- EXCERPT PROVIDED
Relative Strength Is Losing Its Concentration
Recent sector rotation shows a relative strength loss for two of the three defensive sectors. This is a move away from the trend we have seen for many months, where the defensive sectors were leading the market, sometimes even when the S&P 500 was moving up. So the first takeaway from this observation is that the dominance of defensive sectors seems to be fading away, at least for now.
The most eye-catching deviation is the almost straight line on the tail for XLU pushing the sector deeper into the lagging quadrant.
On the opposite side, the cyclical sectors also show a diverse image. Materials and Financials are at strong rotations and inside the leading quadrant, while Real Estate and, more importantly, Consumer Discretionary are inside the lagging quadrant.
And also, in the group of sensitive sectors, we find 2-2 opposing rotations. Energy and Industrials are inside, leading and pushing further into it as they advance on both scales. Communication Services remains weak and continues to lose on both scales. Technology has curled upward and is picking up some relative momentum but no relative strength yet.
All in all, it looks as if the dominance of the defensive group is fading, but on the other hand, none of the other groups is picking up that role. This means that relative strength in the market is currently scattered across all sectors, making it hard to use any concentration of leadership as a guide for the direction of the S&P 500.

- LISTING
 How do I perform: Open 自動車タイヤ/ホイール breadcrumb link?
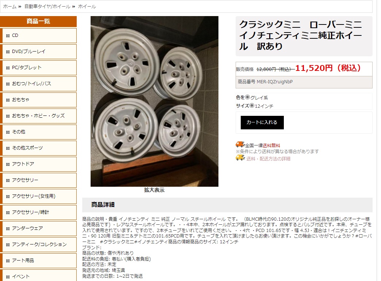click(47, 7)
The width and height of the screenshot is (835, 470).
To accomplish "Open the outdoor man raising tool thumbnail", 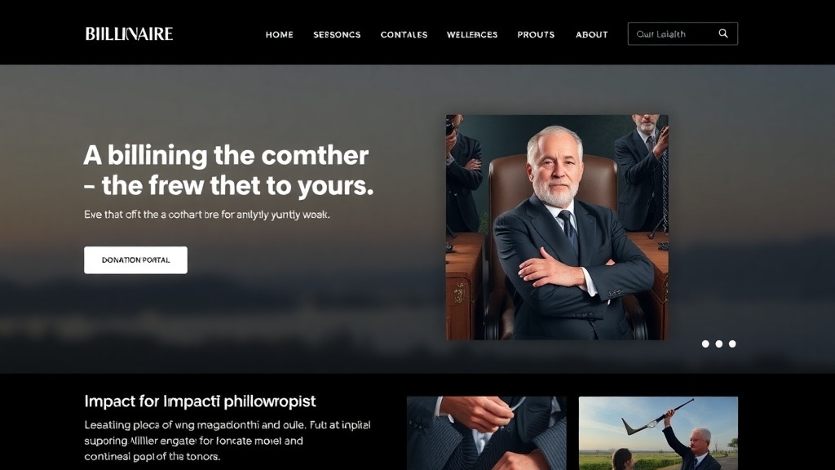I will 658,433.
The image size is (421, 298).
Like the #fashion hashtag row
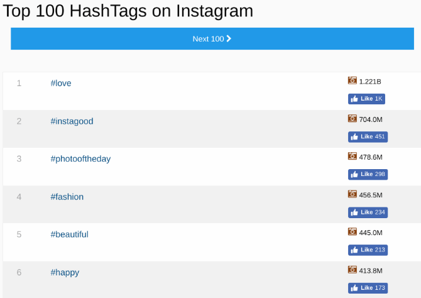(368, 212)
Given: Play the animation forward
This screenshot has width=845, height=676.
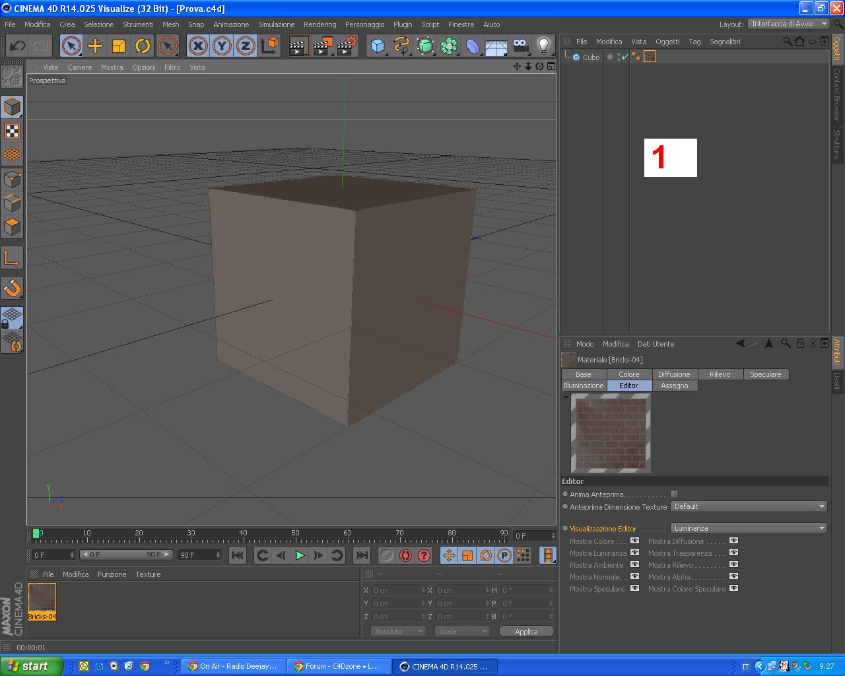Looking at the screenshot, I should 300,555.
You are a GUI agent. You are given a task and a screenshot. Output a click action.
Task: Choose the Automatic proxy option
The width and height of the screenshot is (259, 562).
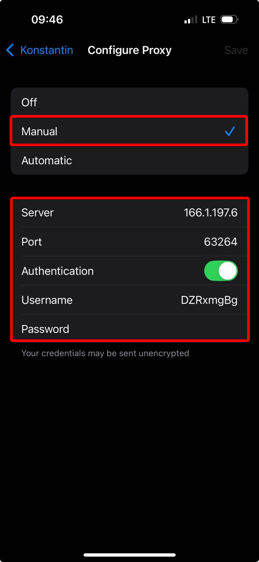pos(130,160)

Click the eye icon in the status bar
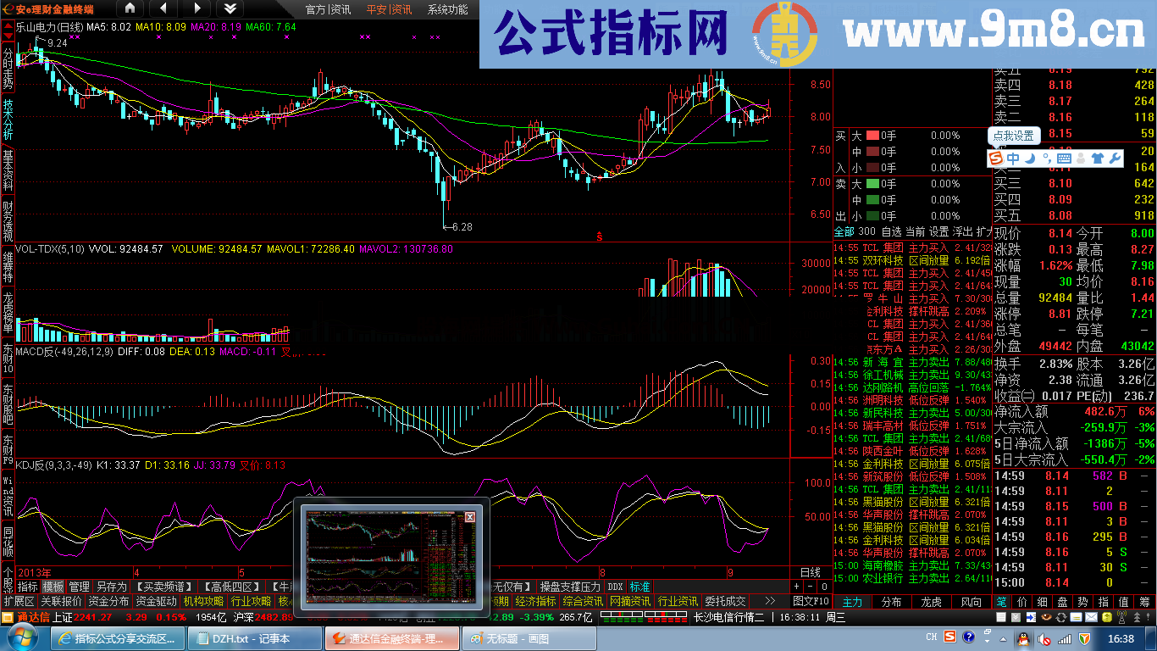coord(1046,617)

- EXERCISE TASK
Could you print the passage of the sector rotation article that begins at the words "Relative Strength Is" and stops after "into the lagging quadrant."? The items play no part in this.

- ANSWER FOR THIS EXERCISE
Relative Strength Is Losing Its Concentration
Recent sector rotation shows a relative strength loss for two of the three defensive sectors. This is a move away from the trend we have seen for many months, where the defensive sectors were leading the market, sometimes even when the S&P 500 was moving up. So the first takeaway from this observation is that the dominance of defensive sectors seems to be fading away, at least for now.
The most eye-catching deviation is the almost straight line on the tail for XLU pushing the sector deeper into the lagging quadrant.